0

I have a big (several Gigs) nested dictionary of this structure:

{ 
  string1: {string1_1: int1_1, string1_2: int1_2, ...},
  string2: {string2_1: int2_1, string2_2: int2_2, ...},
...
}

Its a kind of word co-occurences counts in a big text corpus, so the amount of keys in inner dicts varies.

I am trying to find the fastest way to save this structure to the hard drive for reusing. Pickle/cpickle.dump is impossibly slow. Msgpack.pack is better but also it is faster for me to recalculate the whole dict from raw data than to dump-load it.

Does anybody have any experience of serializing such huge dicts? Any tips/tricks and libraries are appreciated.

Seanny123
  • 8,776
  • 13
  • 68
  • 124
Alexey Trofimov
  • 4,287
  • 1
  • 18
  • 27
  • When you try to pickle which `protocol` are you using? Refer to the docstring for `pickle.dump()` – jeschwar Mar 22 '18 at 14:13
  • Since the processing is likely I/O bound, perhaps compressing the data before (or ideally as) it's being written would help using e.g. the `gzip` module. – martineau Mar 22 '18 at 14:15
  • Another possibility would be to replace the outer dictionary with a "shelf" created bu the `shelve` module. That way the data-structure would effectively already be in a file so there would be nothing to do but but `sync()` then `close()` it before the program ends. A “shelf” is a persistent, dictionary-like object, see the docs. – martineau Mar 22 '18 at 14:24
  • @jeschwar tried default and the latest, both are slow. I just dont get why dumpuing part of memory to the hard drive takes so long. – Alexey Trofimov Mar 22 '18 at 14:26
  • `pickle` does a great deal more than just dump memory. It has to maintain internal object references and references to classes that are in your program but not in the object you are pickling. – BoarGules Mar 22 '18 at 14:30
  • So I tried compressing before writing the pickle's dump on file, but since compression algorithms are more than linear and IO, while slow, is linear it turns out that we save a lot of disk space, but it is slower by a factor of 1.5 to 2 depending on the compression level. – Olivier Melançon Mar 22 '18 at 14:51
  • @AlexeyTrofimov have you considered using HDF5? I regularly use this with the `pandas` implementation via `pytables`. Some information and other formats can be found in the `pandas` docs [here](http://pandas.pydata.org/pandas-docs/stable/io.html) – jeschwar Mar 22 '18 at 15:36
  • @jeschwar unfortunately hdf5 is 3x slower for dumping dicts than pickle and 6x slower than msgpack. – Alexey Trofimov Mar 22 '18 at 16:54

0 Answers0

Dataset content
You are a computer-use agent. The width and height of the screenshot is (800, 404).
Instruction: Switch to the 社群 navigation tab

Given instruction
Reproduce the passage of the dictionary-serialization thread starting at "I have a big" and ending at "to dump-load it.". The lines above come from a different source than the thread.

Correct result
I have a big (several Gigs) nested dictionary of this structure:

{ 
  string1: {string1_1: int1_1, string1_2: int1_2, ...},
  string2: {string2_1: int2_1, string2_2: int2_2, ...},
...
}

Its a kind of word co-occurences counts in a big text corpus, so the amount of keys in inner dicts varies.

I am trying to find the fastest way to save this structure to the hard drive for reusing. Pickle/cpickle.dump is impossibly slow. Msgpack.pack is better but also it is faster for me to recalculate the whole dict from raw data than to dump-load it.